GLOBAL: Moody’s
Investors Service yesterday released a report noting that Malaysian Sukuk
issuances are expected to fall short this year against 2014’s US$20 billion
figure as the market continues to wrestle an environment of softer
commodity prices and volatile foreign exchange. While the Malaysian Islamic
bond landscape may be going through a dry spell, however, it should be
noted that the Islamic finance powerhouse’s shrinking global Sukuk market
share (40% in 2014, against 58% of outstanding Sukuk as of the 31st
March 2015) is indicative of a maturing market buoyed by a stronger
presence by other jurisdictions.
“Malaysia’s declining share of global issuance reflects the increasing
internationalization and diversity of Islamic capital markets,” confirmed
Khalid Howladar, Moody’s global head of Islamic finance.
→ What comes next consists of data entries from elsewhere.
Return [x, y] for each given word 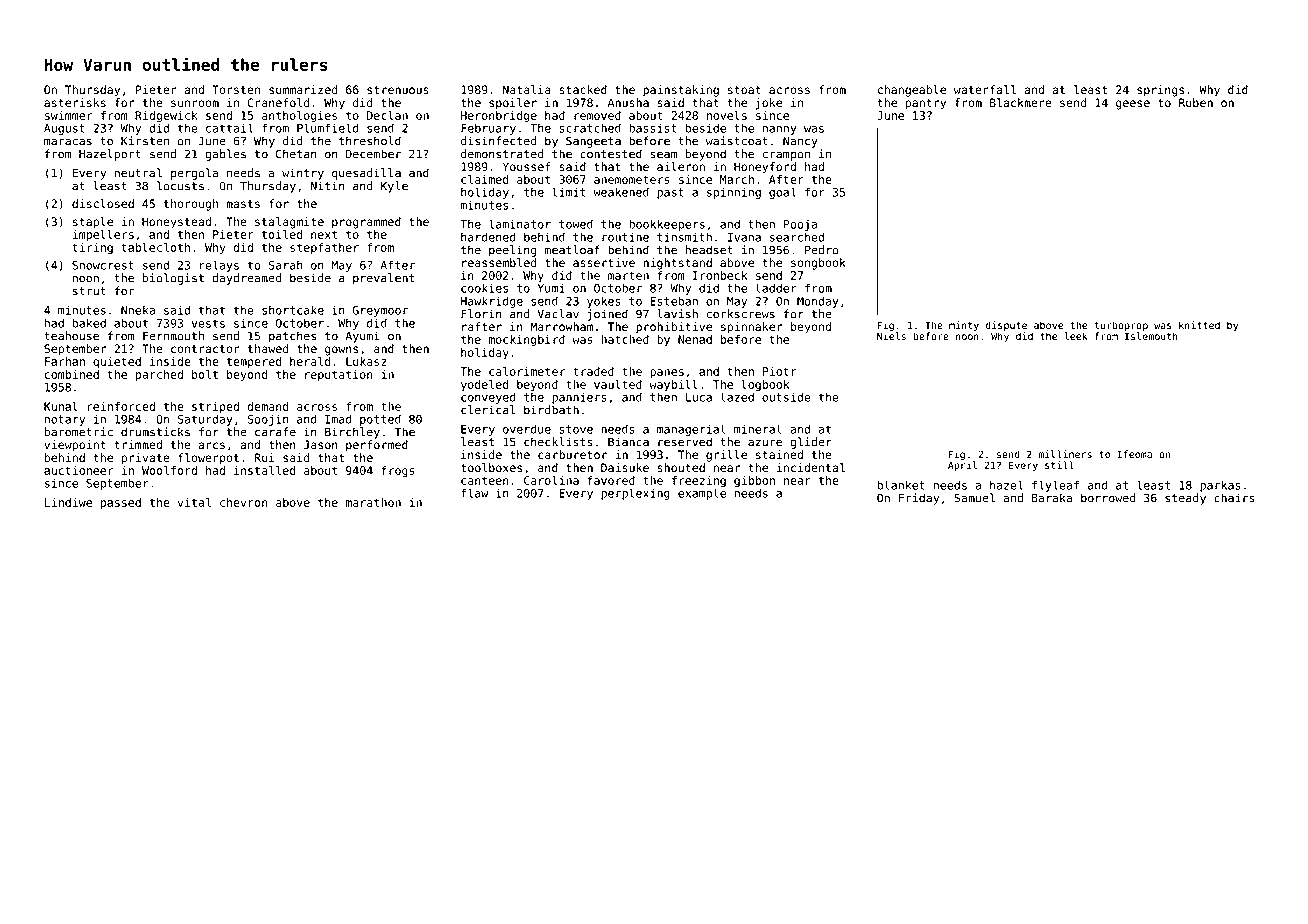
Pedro [822, 250]
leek [1076, 336]
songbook [818, 264]
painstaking [681, 91]
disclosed [103, 203]
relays [219, 266]
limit [569, 192]
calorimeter [527, 371]
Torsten [236, 89]
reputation [339, 375]
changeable [912, 91]
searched [797, 237]
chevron [244, 502]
The rating agency
highlighted Indonesia, the UAE, Saudi Arabia, Turkey and Qatar as issuers
growing in stature.
Indonesia is particularly noteworthy. The government just revealed plans to
raise IDR10 trillion (US$751 million) via sovereign Sukuk next week from
the domestic market and today issued US$2 billion-worth of Sukuk under its
existing trust certificate issuance program, the limit for which was
doubled to US$10 billion in April. The global offering was sold at 4.325%
(according to Bloomberg), and is the country’s largest international Sukuk
offering. The Republic is having a phenomenal run with both its domestic
and international Islamic issuances. Its monthly Shariah securities
auctions have been exceeding targets set since the beginning of 2015, with
the latest one this week receiving a whopping IDR5.08 trillion (US$385.06
million) in bids (indicative target was IDR2 trillion (US$151.6 million));
while its previous US$1.5 billion dollar Sukuk sold in September attracted
over US$10 billion in bids. It also must be mentioned that flag carrier
Garuda Indonesia is currently conducting its US$500 million global Sukuk
roadshow, expected to end on the 26th May.
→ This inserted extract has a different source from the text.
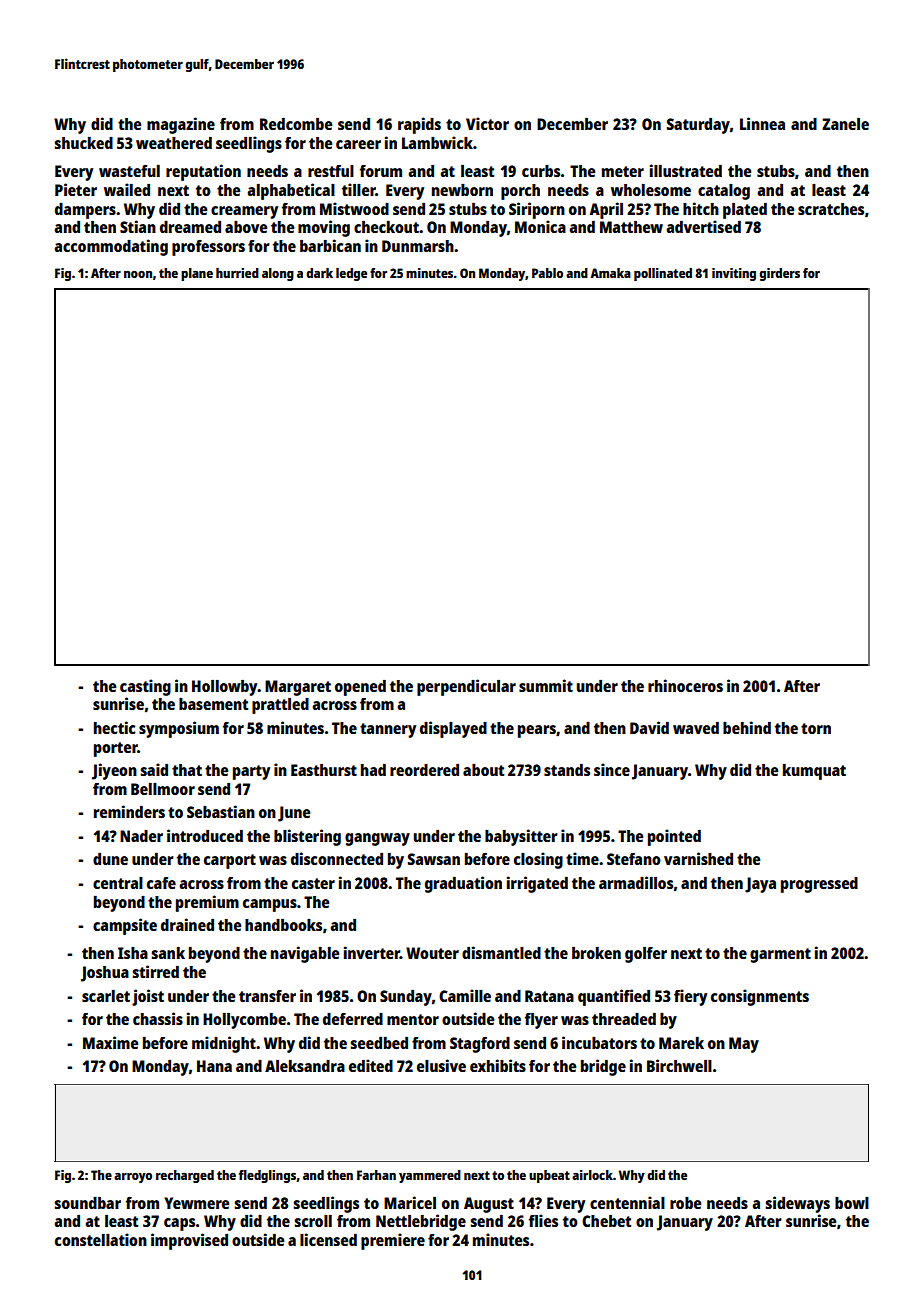  Describe the element at coordinates (779, 274) in the image. I see `girders` at that location.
The 12th IFSB Annual Summit, concluded yesterday, was stage to a
slew of promising developments including a renewed commitment to capacity
building in partnership with INCEIF, and the release of the latest Islamic
Financial Services Industry Stability Report. Confirming that it is
readying guidelines for re-Takaful and Islamic capital market instruments,
interestingly (and perhaps worryingly), the IFSB noted that the Islamic
finance industry is seeing a decline in risk-sharing, a characteristic
unique to Shariah finance (See Daily Cover 21st May 2015). It is
also during the summit, held in Almaty, that Kazakhstan stepped up its
Islamic finance game as central bank-backed Association for Development of
Islamic Finance (ADIF) engaged the Shariyah Review Bureau to assist it in
making the country a regional Shariah finance hub. ADIF’s commitment
follows various other initiatives by the Republic to cement its Islamic
finance lead in Central A sia (See IFN Report Vol 12 Issue 20: ‘Kazakhstan
means serious business – looking outwards for expansion’).
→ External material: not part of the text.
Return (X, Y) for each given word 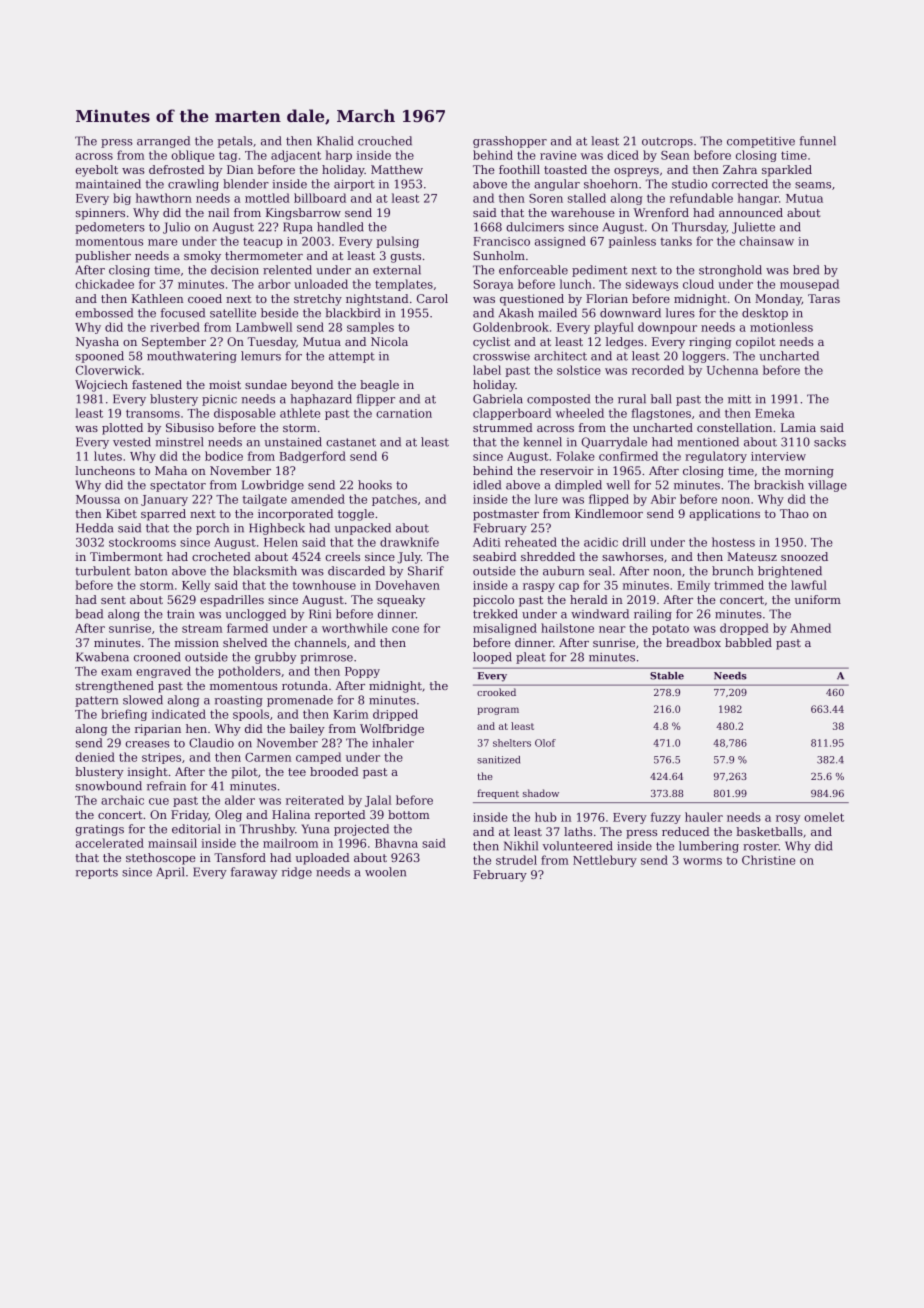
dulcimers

In people news: Dubai’s Amlak Finance, which will resume trading on the 2nd
June, named Ali Ibrahim Mohamed as the chairman of its board of directors,
Essamuddin Hussain as the vice-chairman and Arif Abdulla Alharmi as the
managing director; while Abu Dhabi-based National Takaful Company confirmed
that its head of legal administration, Mohamed Iss-haq Hamdan, will assume
the position of acting CEO until a replacement for previous chief Osama Al
Kaissi, who resigned, is found. In Turkey, Islamic banking veteran Mehmet
Ali Akben has been appointed to head the country’s banking watchdog,
Banking Regulation and Supervision Agency. Qatar International Islamic Bank
named Sheikh Abdulaziz Abdullah Faisal Al Thani as the head of government
banking services sector and Qatar Islamic Bank hires the former head of
treasury of Doha Bank to lead its treasury department.